The mechanism underlying perturbed carbon accumulation in the rpaA- strain is unclear. The activities of glycogen synthesizing enzymes in the rpaA- strain are high in vitro, however they could be affected in vivo by the redox state of the cell or by metabolite levels. It is also possible that an RpaA-dependent transcript expressed in the afternoon is required to funnel assimilated carbon into glycogen synthesis. Alternatively, additional metabolic flux changes may occur in the rpaA- strain that prevent formation of glycogen stores.
Our data support a model in which anticipation of periodic dark-induced resource limitation is one essential role of the cyanobacterial circadian system. The output of the core oscillator, through regulation of RpaA activity, temporally coordinates metabolism to prepare cells for the metabolic demands of periods of darkness.
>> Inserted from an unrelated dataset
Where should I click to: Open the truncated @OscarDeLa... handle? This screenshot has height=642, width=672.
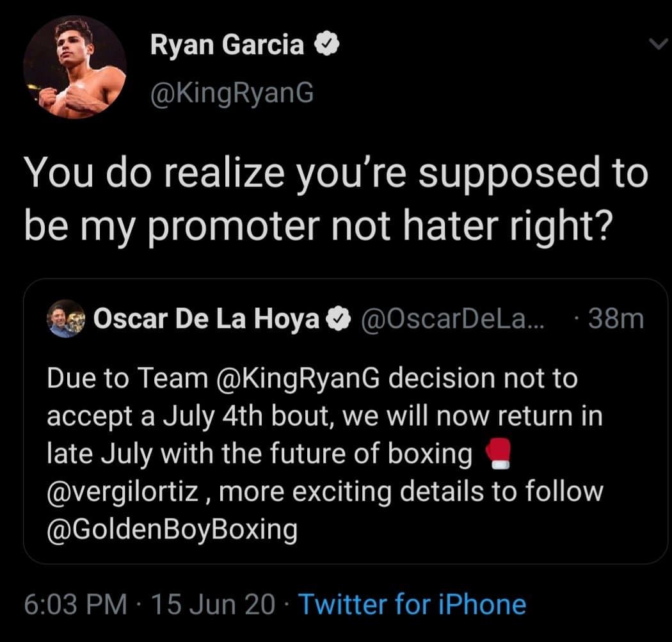click(452, 319)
Correct scheduling of central carbon metabolic activities allows cells to survive the night. Recently, Lambert et al. observed that the circadian clock orchestrates a trade-off between rapid cell growth in the morning and robustness to starvation in the afternoon, suggesting preparation for the night as a plausible role for the circadian clock (Lambert et al. 2016). Our findings are consistent with this model and provide novel mechanistic insight into circadian regulation of cyanobacterial energy metabolism. It remains to be investigated whether the circadian-driven preparation for darkness is a shared strategy employed by other photosynthetic organisms.
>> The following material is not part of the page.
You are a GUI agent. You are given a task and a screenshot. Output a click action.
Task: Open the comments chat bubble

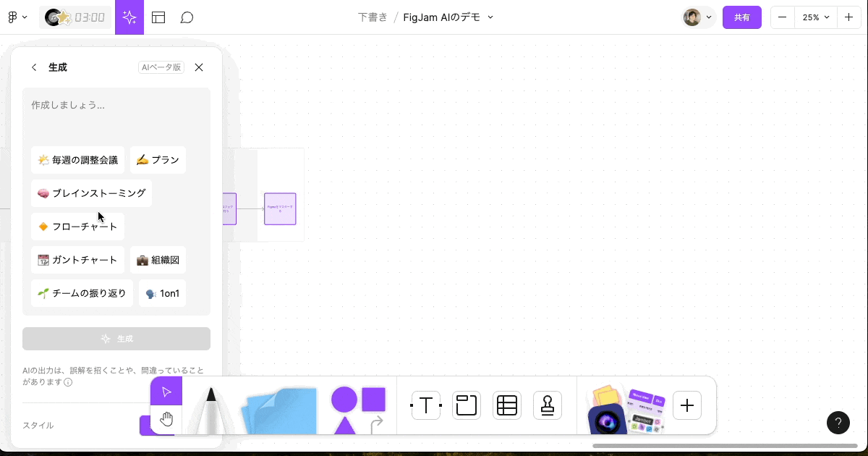click(187, 17)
Further, our results suggest a molecular explanation for the observed selective advantage of circadian resonance. When the periods of the endogenous circadian system and periods of the environmental fluctuations are equal, organisms show a fitness advantage and outcompete mutants whose clocks have an altered periodicity in the same environment (Ouyang et al., 1998; Woelfle et al., 2004). The mechanistic basis for this observation has been lacking. Based on our findings, we expect that the fitness defects in the strains with core oscillator periods unequal to the period of environmental variation result from mistiming of RpaA activation. The resultant mistiming of accumulation and mobilization of glycogen stores with the onset of the nightfall would lead to a carbon deficit at night, and impact growth as in the rpaA- mutant during dark periods. One role of the KaiABC clock in our model, therefore, is to correctly phase the activity of RpaA and downstream carbon metabolism with the external environment, maximizing fitness and growth.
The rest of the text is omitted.